Focus Areas

What are Focus Areas of Statewide Ecological Significance?

Beginning with Habitat Focus Areas of Statewide Ecological Significance are areas to prioritize collaborative, non-regulatory conservation actions that benefit biodiversity in Maine.

Focus Areas were mapped to highlight natural areas of statewide biodiversity importance and contain high concentrations of at-risk species and habitats. Though Focus Areas occupy only about 11.5% of Maine's land area, collectively they include examples of over 85% of rare, threatened, and endangered plant and animal species and high-quality examples of all natural community types.

Voluntary and collaborative conservation actions for Focus Areas are diverse and may include purchasing land or conservation easements from willing sellers, wetland restoration, aquatic or terrestrial road crossing improvements, municipal planning, public outreach and education, invasive species management, and private landowner technical assistance and financial incentives.

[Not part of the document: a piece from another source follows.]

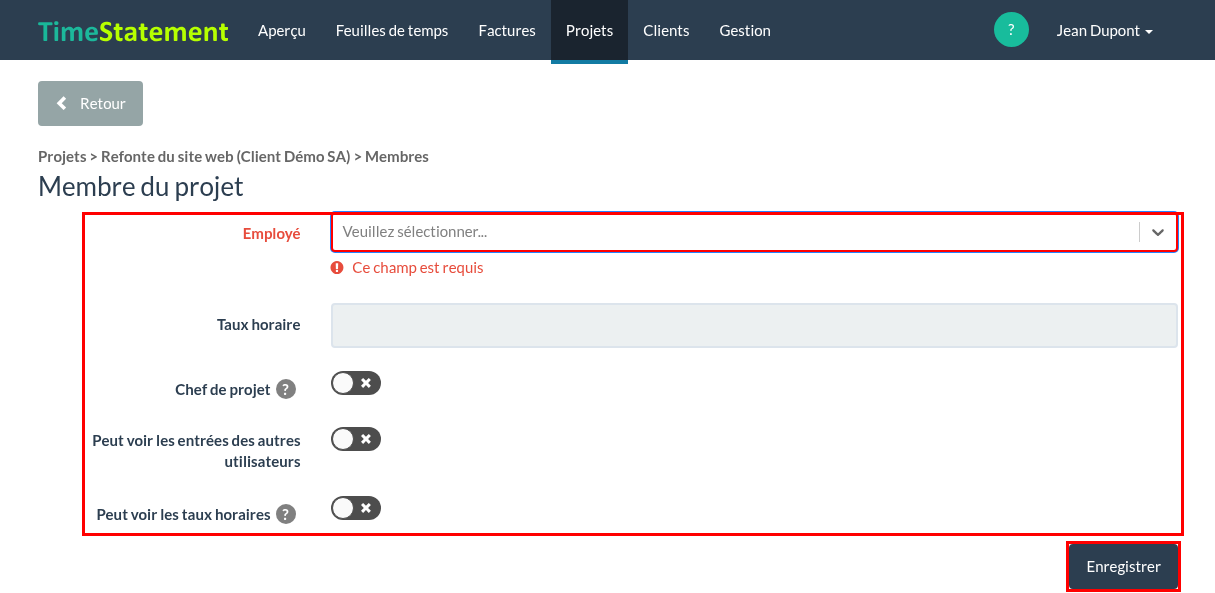Switch to the Clients section
This screenshot has height=593, width=1215.
pyautogui.click(x=666, y=31)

How we Identify Focus Areas

Focus areas are identified by BwH partners and biologists from the Maine Department of Agriculture, Conservation and Forestry Natural Areas Program (DACF-MNAP), Maine Department of Inland Fisheries and Wildlife (MDIFW), Maine Department of Marine Resources (DMR), U.S. Fish and Wildlife Service (USFWS), The Nature Conservancy (TNC), Maine Audubon, and Maine Coast Heritage Trust (MCHT).

Generally, two or more of the following are present in Focus Areas:

  • Globally rare plant or animal
  • Three or more healthy populations of a rare plant species
  • Any healthy population of a rare animal species
  • Rare natural community
  • Excellent example of a common natural community
  • Good example of a common natural community and one or more high-value wildlife habitats
  • Large undeveloped block and at least one of the following: a good example of a common natural community OR high-value wildlife habitat OR two or more healthy populations of a rare plant species

Find a Focus Area Near You

To date, collaborative efforts by state, federal, and conservation organization biologists have resulted in the designation of 140 Focus Areas of Statewide Ecological Significance.

View the full list and download fact sheets for most Focus Areas

Explore Focus Areas using our Interactive Map Viewer

How to Use Focus Areas in Your Land Use Plans

A Focus Area in your region is a great starting place to direct conservation efforts. Consider the following approaches:

  • Towns and land trusts can work together on referencing Focus Areas in comprehensive and open space plans and capitalize on opportunities for conservation within those areas
  • Identify property owners whose lands host significant natural features and share and discuss voluntary conservation options ranging from habitat management actions to permanent land conservation
  • Become familiar with the rare plants, animals, and habitats that occur within the FA and learn better how to manage their habitats for long-term conservation
  • Educate landowners and the general public about significant natural areas within the FA and create support for local conservation initiatives to conserve them
  • Cooperate with neighboring landowners and jurisdictions on a joint conservation plan
  • Incorporate Focus Areas in grant applications
  • Collaborate with state agencies for funding support

Are Other Areas Significant?

Focus Areas are considered ecologically significant at a statewide level, but they may not occur within the jurisdiction of every land trust or within the boundaries of every town.

Many local areas provide important wildlife and recreational values, even if they do not meet the designation criteria for statewide significance. Undeveloped habitat blocks outside of designated Focus Areas can provide essential stepping stones for species to move across the landscape and reach suitable habitat. These connections are increasingly important in the face of a changing climate, as species need to shift on the landscape to find favorable conditions. Conservation actions that protect and connect a network of undeveloped habitat blocks and Focus Areas can help Maine's plants and wildlife continue to thrive statewide.

Beginning with Habitat's print map resources and web map viewer can help identify local priority areas.